En ese punto intervino Brian para poner orden:

— Pará piba —dijo— a esta mesa apenas si le da la estatura para analizar a los trufos, este tema es más difícil, más misterioso. Además —como dicen en una película— "el amor es una cuestión de coordinación. Es inútil encontrar a la persona correcta si no es el momento adecuado", si a eso le agregás que hay muy pocos trufos, estamos hablando de una probabilidad casi inexistente.

Pese a Laurita y sus desbordes románticos, yo seguía escéptico, pero no sabía cómo transmitir mi desazón con los trufos.

El broche lo dio Pepe —clarinetista del Colón—, compone además unas piezas de cámara que están estrenando en Madrid con alguna aceptación. Él no viaja a Europa porque le tiene miedo a los aviones pero después de pasar hambre durante siglos gana en euros y paga —a su turno— las rondas de cafés. Nunca agrede, dice las cosas con dulzura.

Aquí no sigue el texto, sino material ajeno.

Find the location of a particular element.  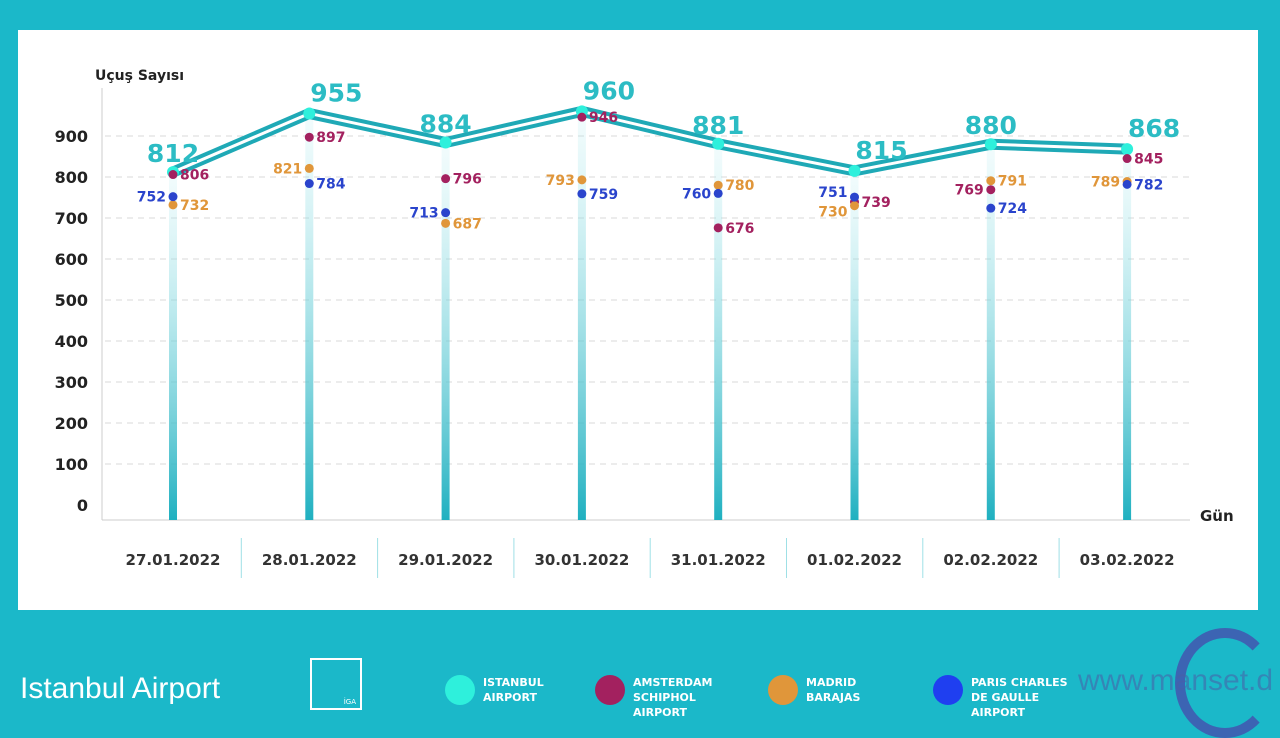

— Los trufos —dijo— están a medio camino entre los políticos y los artistas. Son demasiado buenos tipos para la política, les falta instinto asesino y les sobra talento, sensibilidad y escrúpulos. Por el otro lado no se desprenden de la tierra para volar con sus sentidos. Su legado es vano por la pretensión pragmática de hacer algo útil: lo que hacen muere antes de nacer. No saben —como los artistas— que las únicas cosas que tienen sentido son las que no sirven para nada. El sentido no está en los trufos, está en los cronopios, los famas y los esperanzas de Cortázar.